This week we talk to John Morton, the writer famous for classic TV hits like WIA, Twenty Twelve and People Like Us.  He’s been brave enough to take on our favourite show, the much-loved French series Call My Agent and create and direct the British version, Ten Per Cent. He talks to us about why agents are so fascinating and the complicated business of writing tightly scripted comedy. With eight episodes available to view on Amazon Prime, John tells us about the lead cast members, how and why he made the main characters so different to suit a British audience.  We explore the gaping differences between British and French culture:  Are we simply much less glamorous? Or, unlike the French, are we just unable to say what we really mean? The critics were uncertain and divided to start with but became lured in and are looking forward to Series Two – if it happens. We very much hope so, and John talks openly about the challenges of taking on such a project.  Stars playing cameos of themselves include Dominic West, Helena Bonham Carter, Kelly Macdonald and David Harewood.

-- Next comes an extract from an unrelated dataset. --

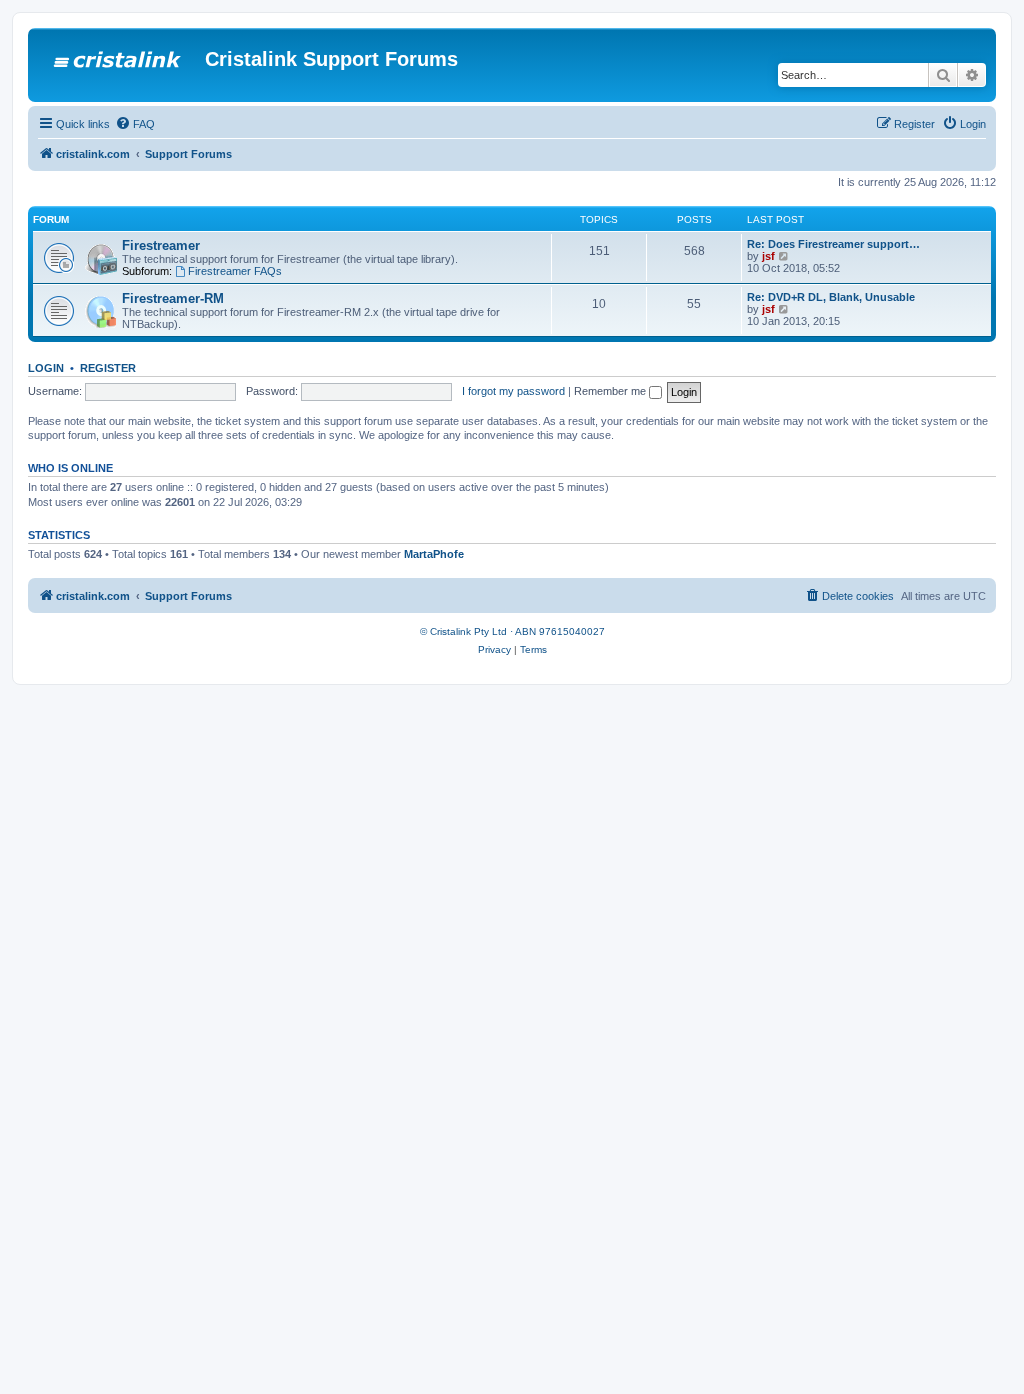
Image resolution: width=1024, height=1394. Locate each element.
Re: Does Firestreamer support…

This week we’re talking about the Chalke Valley History Festival, the biggest festival in the world devoted entirely to history, which runs from 20th to the 26th of June at its beautiful Wiltshire home near Salisbury.   On the podcast with us is the festival director, Jane Pleydell-Bouverie and two historians who’ll be talking there, Christopher de Bellaigue and Tracy Borman. Christopher tells us about his book The Lion House, The Coming of a King, which has received rave reviews and depicts the great Ottoman ruler, Suleyman the Magnificent, and his rise to becoming the most feared and powerful man of the 16th Century.  Tracy talks about her book, Crown and Sceptre:  A New History of the British Monarchy from William the Conqueror to Elizabeth II, which explores the institution as far back as 1066 and gives us her views on the future of the monarchy. Jane gives us the rundown on all the exciting events happening at the festival this year from The Duchess of Cornwall’s Reading Room, where Philippa Gregory and Alison Weir are rediscovering women in history to Bill Browder on his book Freezing Order: A True Story of Russian Money-Laundering, State-Sponsored Murder and Surviving Vladimir Putin’s Wrath.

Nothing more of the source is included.